Признание Кинга вызвало страшное беспокойство в графстве Орлеан. Ведь если то, что сказал Кинг, правда, то предстоит новое судебное разбирательство, а значит, новые расходы за счет налоговых поступлений в местный бюджет. Обвинитель, шериф Бартлет и детектив Ньютон поспешили в тюрьму в Литл-Вэли, где находился Кинг, с тем чтобы забрать его в главный город своего графства и самим допросить еще раз. Уезжая с ними, Кинг заверял, что все сказанное им является правдой. Но возвратившись через несколько дней, он от всего отказался. Не требовалось большой фантазии, чтобы догадаться, как именно втолковали ему в Альбионе, что его чистосердечное признание никому не нужно. Однако губернатор штата Нью-Йорк Уайтмен, узнав о случившемся, назначил в 1917 г. независимую комиссию, которой было поручено проверить дело в полном объеме. Во главе комиссии он поставил Джорджа Бонда, адвоката из Сиракуз, а Бонд выбрал себе в помощники чиновника службы генерального атторнея Нью-Йорка Чарлза Уэйта.
Уэйт был уже немолод. Он прожил бурную и, в сущности, бесплодную жизнь. Но раскрытие преступлений всегда увлекало его, и в конце концов он осел в аппарате службы генерального атторнея. Когда Уэйт впервые столкнулся с Бондом, он и не подозревал, что вступает в этот самый миг на путь, который приведет его в ряды обессмертивших себя пионеров судебной баллистики, и его жизнь наполнится истинным содержанием.

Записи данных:
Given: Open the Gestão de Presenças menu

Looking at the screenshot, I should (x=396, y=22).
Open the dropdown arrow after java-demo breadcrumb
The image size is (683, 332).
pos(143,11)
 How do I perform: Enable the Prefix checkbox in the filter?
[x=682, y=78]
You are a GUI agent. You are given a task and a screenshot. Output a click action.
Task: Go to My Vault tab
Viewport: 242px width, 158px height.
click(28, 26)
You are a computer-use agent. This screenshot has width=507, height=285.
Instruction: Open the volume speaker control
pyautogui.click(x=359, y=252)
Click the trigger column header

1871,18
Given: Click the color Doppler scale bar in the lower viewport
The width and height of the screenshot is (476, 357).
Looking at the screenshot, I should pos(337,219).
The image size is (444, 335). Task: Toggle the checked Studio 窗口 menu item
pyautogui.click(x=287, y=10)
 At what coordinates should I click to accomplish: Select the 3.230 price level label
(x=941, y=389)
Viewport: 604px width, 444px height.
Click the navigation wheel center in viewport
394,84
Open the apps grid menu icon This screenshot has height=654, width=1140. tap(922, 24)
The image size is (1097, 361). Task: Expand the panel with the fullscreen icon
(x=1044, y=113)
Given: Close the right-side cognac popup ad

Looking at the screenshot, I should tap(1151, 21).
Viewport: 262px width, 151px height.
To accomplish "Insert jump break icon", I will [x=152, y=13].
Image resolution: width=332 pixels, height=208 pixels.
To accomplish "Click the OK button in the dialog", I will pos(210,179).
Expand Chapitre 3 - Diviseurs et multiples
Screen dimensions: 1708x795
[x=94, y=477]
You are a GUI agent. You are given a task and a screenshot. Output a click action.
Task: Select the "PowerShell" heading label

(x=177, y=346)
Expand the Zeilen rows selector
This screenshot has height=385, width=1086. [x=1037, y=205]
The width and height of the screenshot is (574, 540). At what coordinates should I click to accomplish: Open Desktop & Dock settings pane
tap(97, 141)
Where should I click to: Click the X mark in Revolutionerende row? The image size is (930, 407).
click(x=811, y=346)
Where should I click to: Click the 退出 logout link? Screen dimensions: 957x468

#### Задание
Пожалуйста, воспроизведите дословно фрагмент текста о деле Кинга начиная со слов «Уэйт был уже» и до слов «наполнится истинным содержанием.» включительно. Записи здесь никакой роли не играют.

#### Поле ответа
Уэйт был уже немолод. Он прожил бурную и, в сущности, бесплодную жизнь. Но раскрытие преступлений всегда увлекало его, и в конце концов он осел в аппарате службы генерального атторнея. Когда Уэйт впервые столкнулся с Бондом, он и не подозревал, что вступает в этот самый миг на путь, который приведет его в ряды обессмертивших себя пионеров судебной баллистики, и его жизнь наполнится истинным содержанием.